Data supplied:

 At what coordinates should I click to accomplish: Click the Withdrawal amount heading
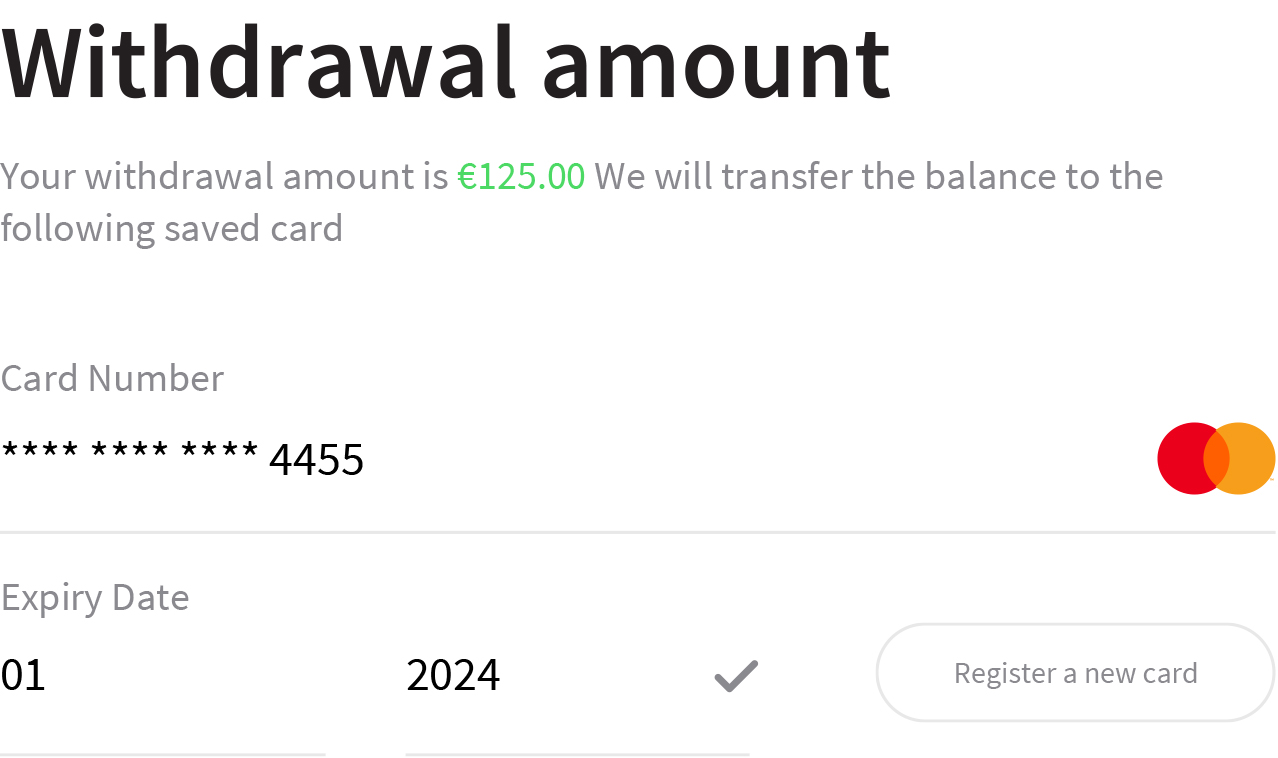[446, 62]
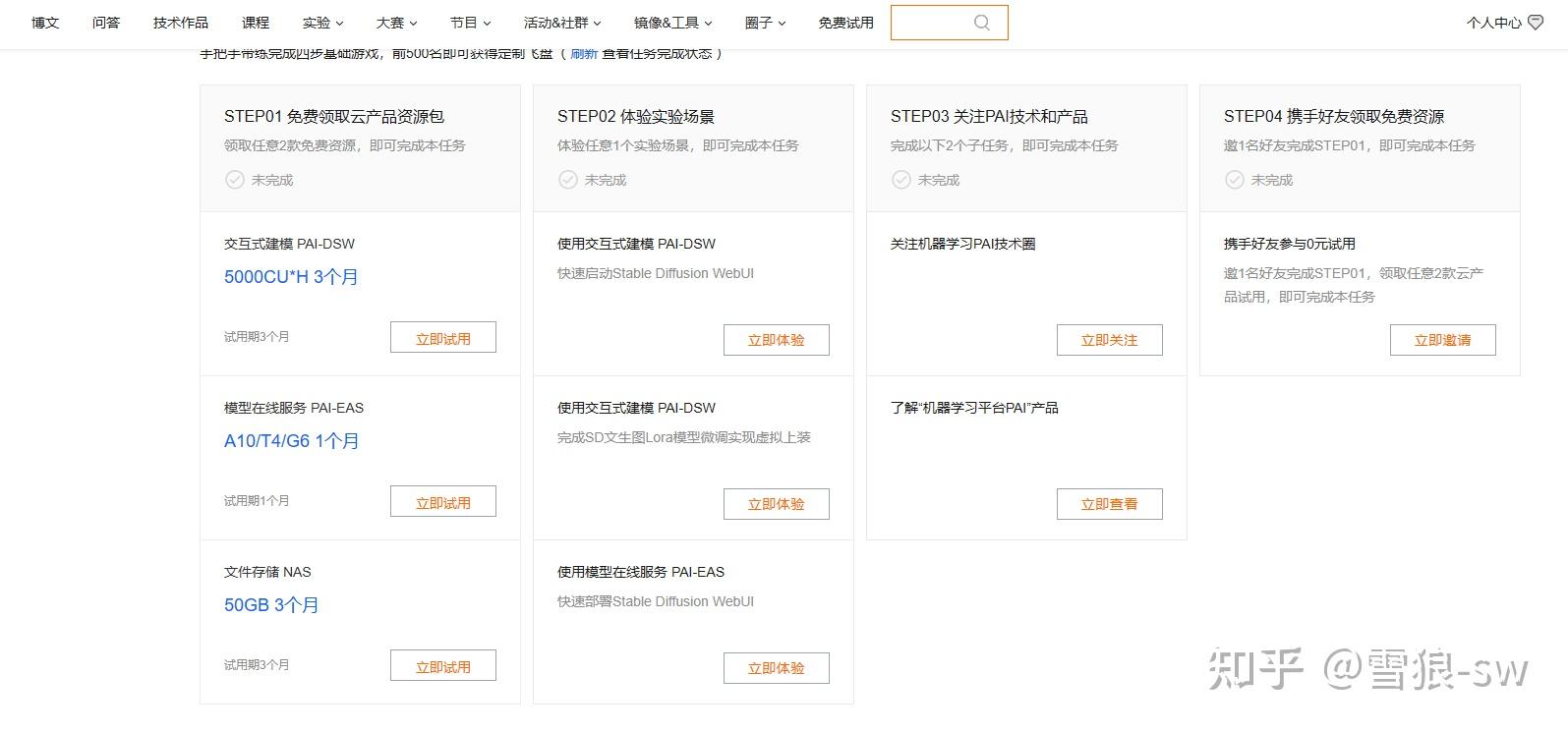
Task: Click the 刷新 link
Action: pos(584,54)
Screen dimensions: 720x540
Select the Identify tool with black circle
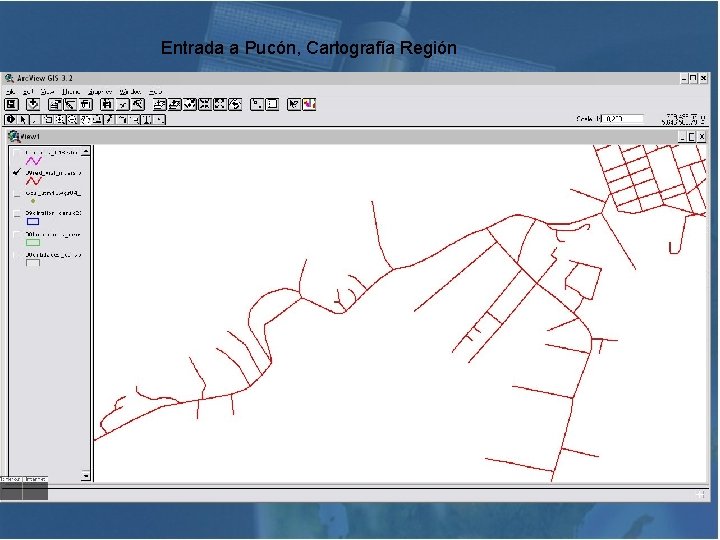coord(10,120)
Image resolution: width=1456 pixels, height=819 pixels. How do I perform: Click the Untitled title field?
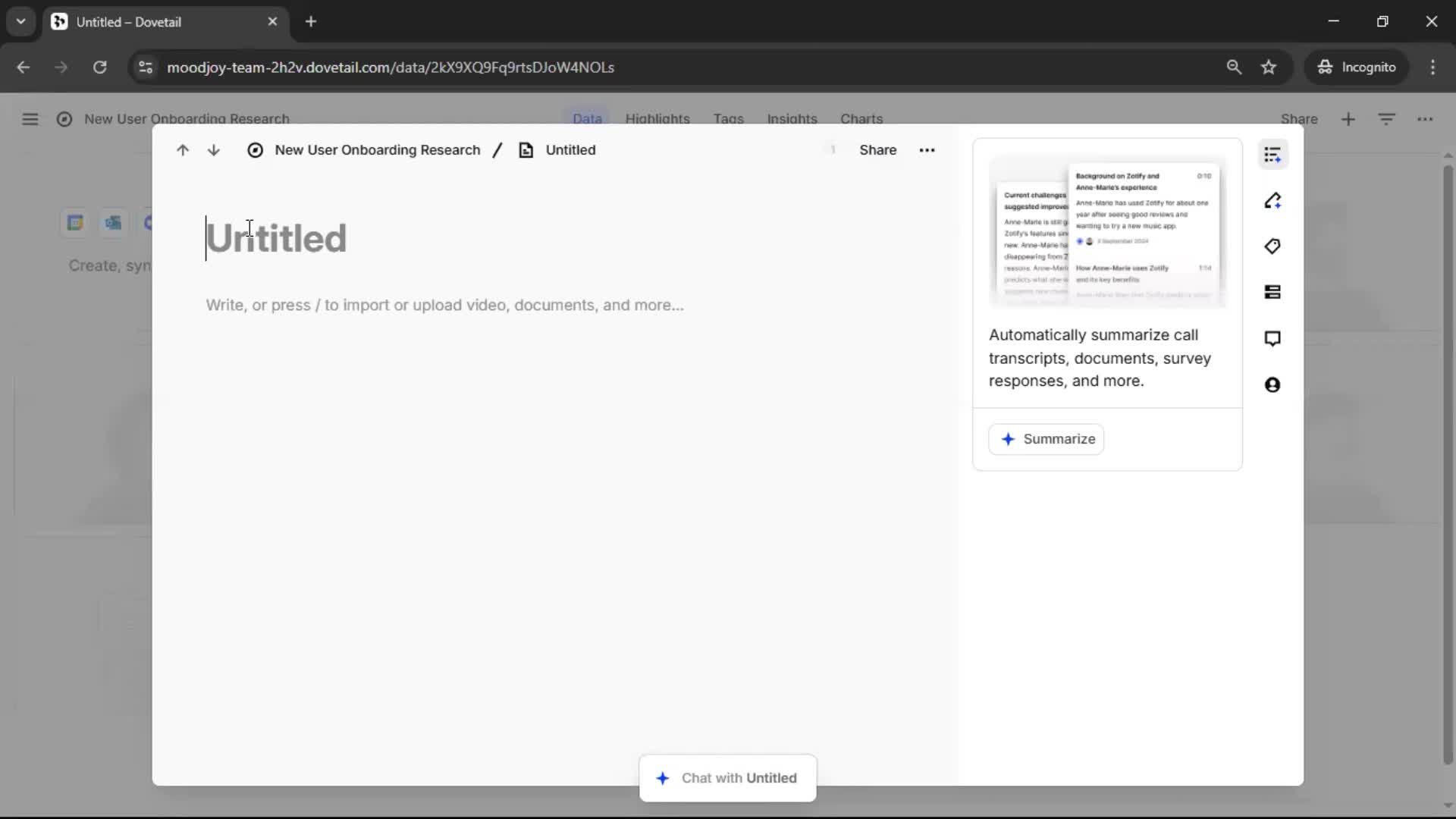(x=277, y=238)
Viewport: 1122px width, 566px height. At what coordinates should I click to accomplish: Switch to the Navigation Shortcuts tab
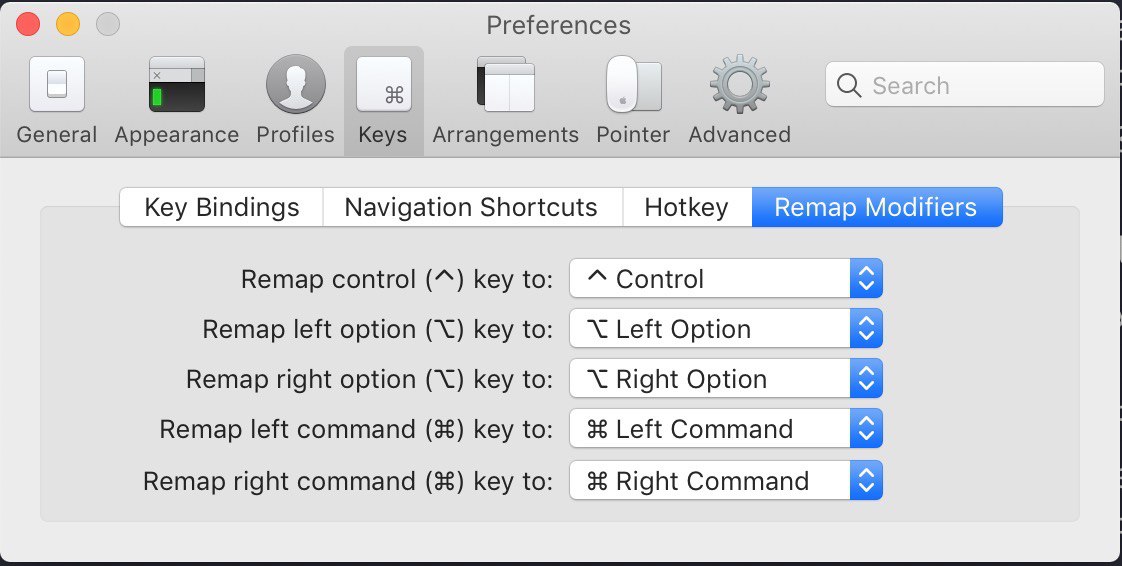471,208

Brief:
Extract the text of every entry above word for word, leaving out the pictures.

Result for this task:
 At what coordinates should I click to accomplish: Click the Withdrawal amount heading
[446, 62]
Task: Click the 刷新 link
Action: pos(584,54)
Screen dimensions: 720x540
Select the Identify tool with black circle
coord(10,120)
Image resolution: width=1456 pixels, height=819 pixels. How do I perform: Click the Untitled title field?
(x=277, y=238)
Viewport: 1122px width, 566px height. At what coordinates should I click to accomplish: Switch to the Navigation Shortcuts tab
471,208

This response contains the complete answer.